#### What you are asked to do:
Starting at the line that contains "Click the document icon beside 页码 3" and stopping at the line that contains "Given: Open the External Links section", transcribe every line of the material below exactly; pictures stay out.

Start of Block

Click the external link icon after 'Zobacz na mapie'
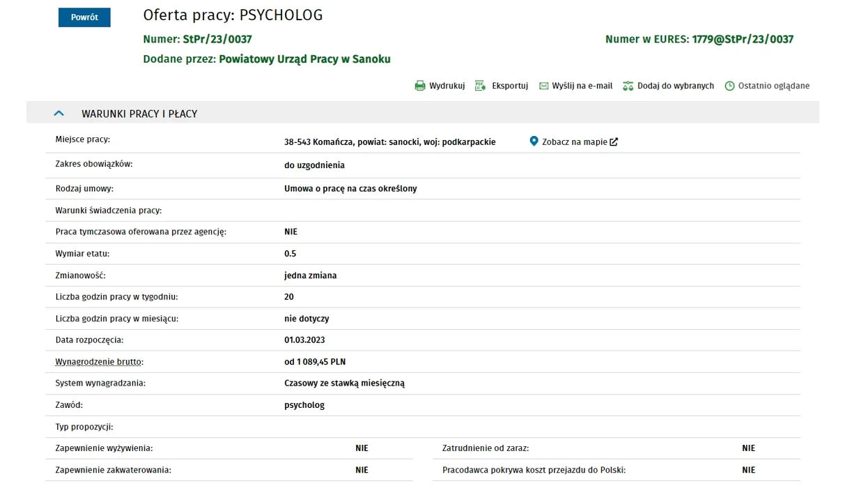 point(614,142)
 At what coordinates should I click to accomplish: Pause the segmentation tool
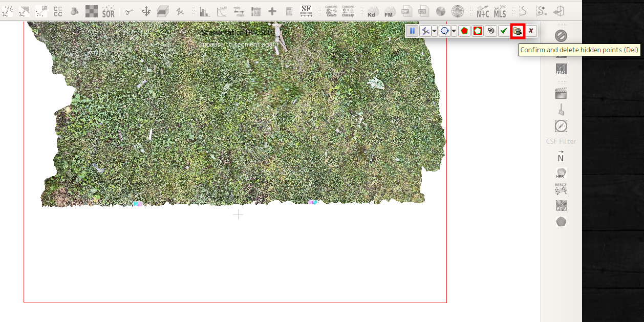coord(413,31)
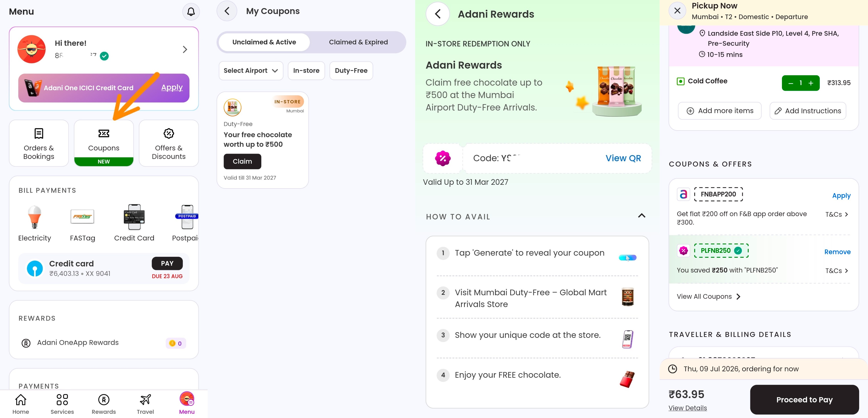Open notifications bell icon

point(191,12)
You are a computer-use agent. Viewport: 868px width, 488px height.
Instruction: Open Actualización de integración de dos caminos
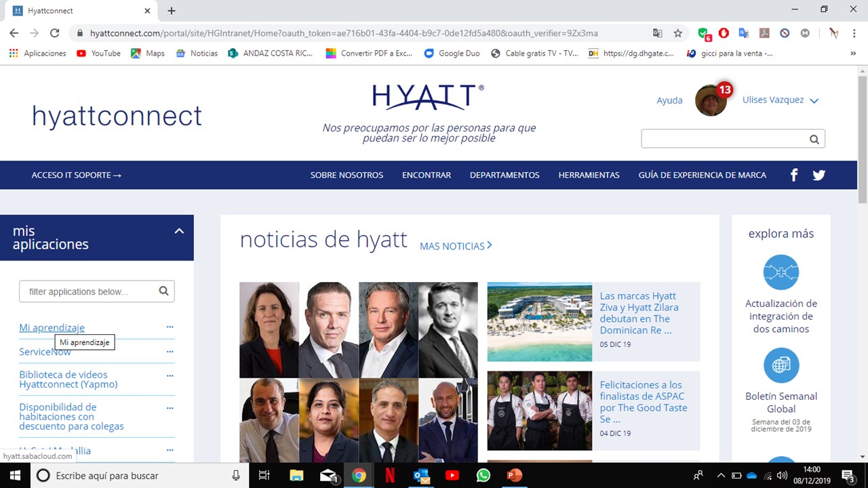pos(781,272)
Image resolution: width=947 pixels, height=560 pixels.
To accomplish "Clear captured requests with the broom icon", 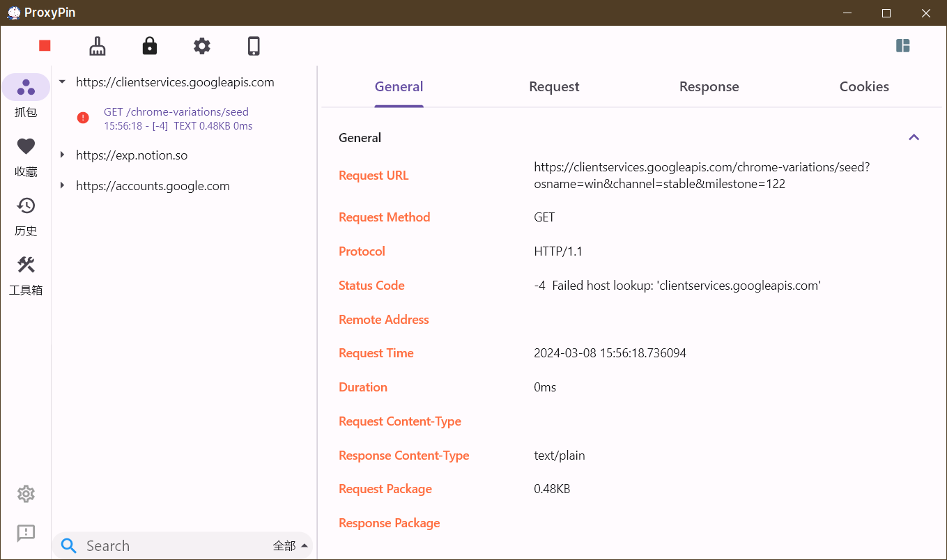I will point(98,46).
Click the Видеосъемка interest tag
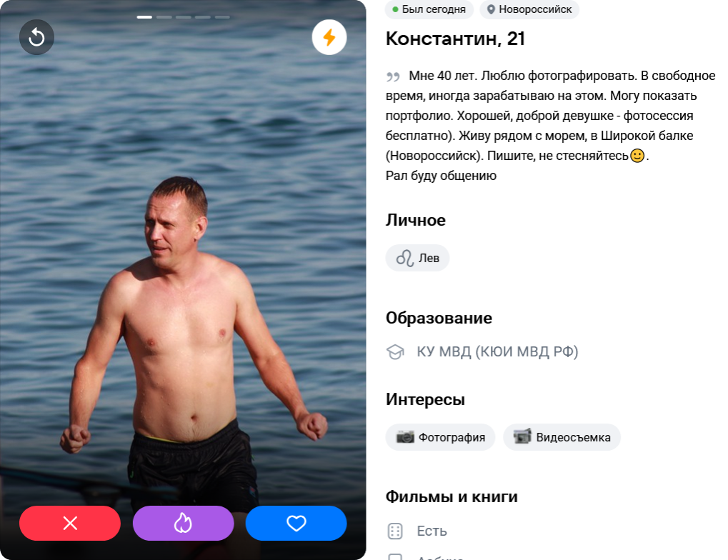Viewport: 728px width, 560px height. coord(562,437)
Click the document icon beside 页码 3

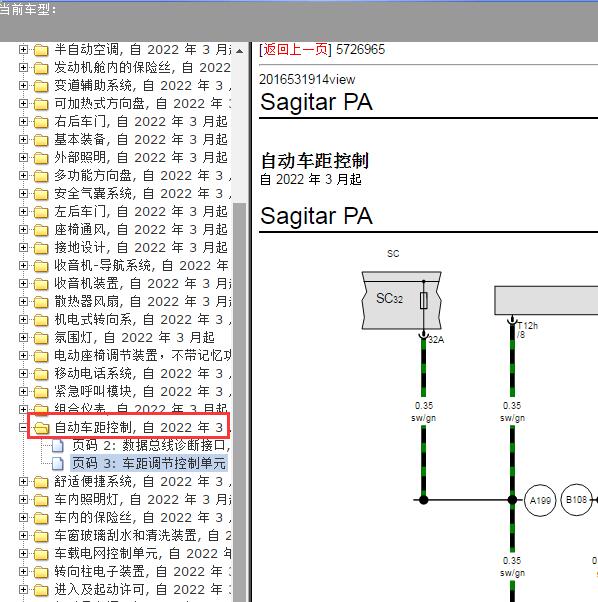tap(58, 464)
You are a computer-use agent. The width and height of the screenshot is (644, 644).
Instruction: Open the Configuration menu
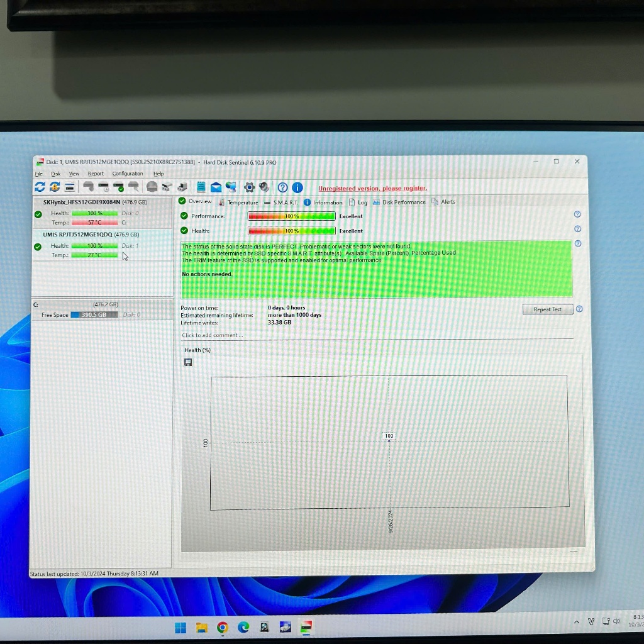128,174
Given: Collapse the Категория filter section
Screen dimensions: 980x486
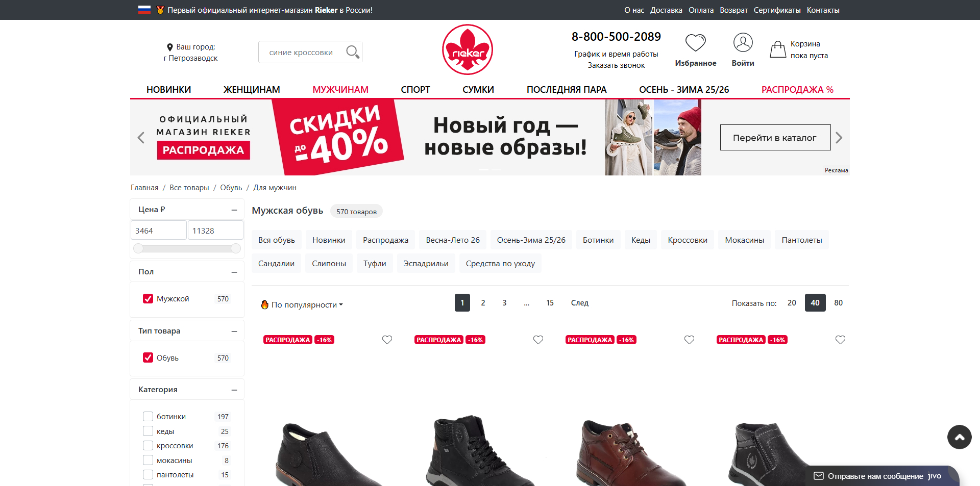Looking at the screenshot, I should [234, 390].
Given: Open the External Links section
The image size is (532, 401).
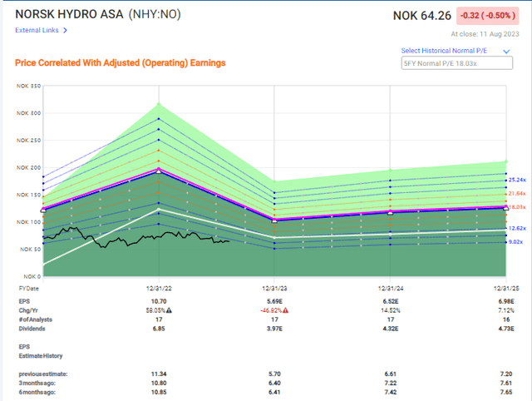Looking at the screenshot, I should click(x=37, y=31).
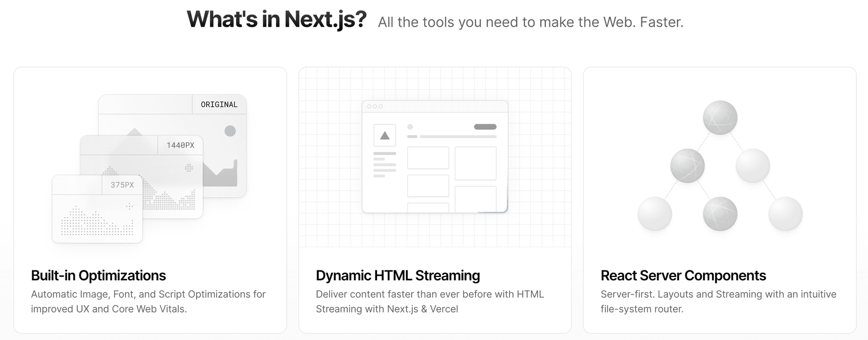This screenshot has width=868, height=340.
Task: Click the gray circle in the ORIGINAL image panel
Action: click(x=230, y=131)
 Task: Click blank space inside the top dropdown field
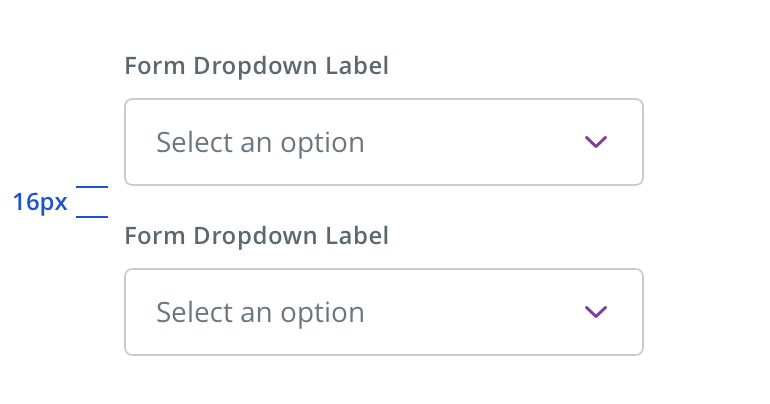(x=470, y=142)
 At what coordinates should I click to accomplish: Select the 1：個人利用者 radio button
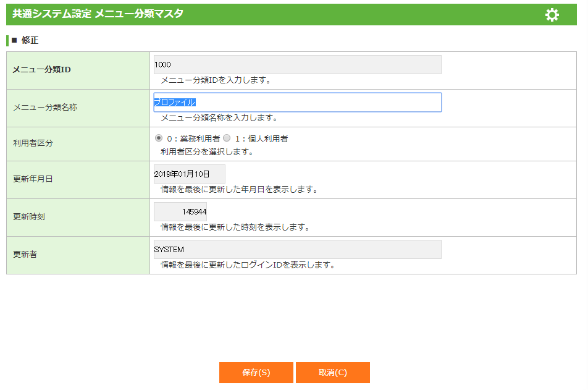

End of Block

#### Answer to this exercise:
Click the document icon beside 页码 3

tap(58, 464)
You are a computer-use agent. The width and height of the screenshot is (644, 644).
Instruction: Open the Configuration menu
128,174
Given: Collapse the Категория filter section
Screen dimensions: 980x486
Looking at the screenshot, I should [234, 390].
Given: Open the External Links section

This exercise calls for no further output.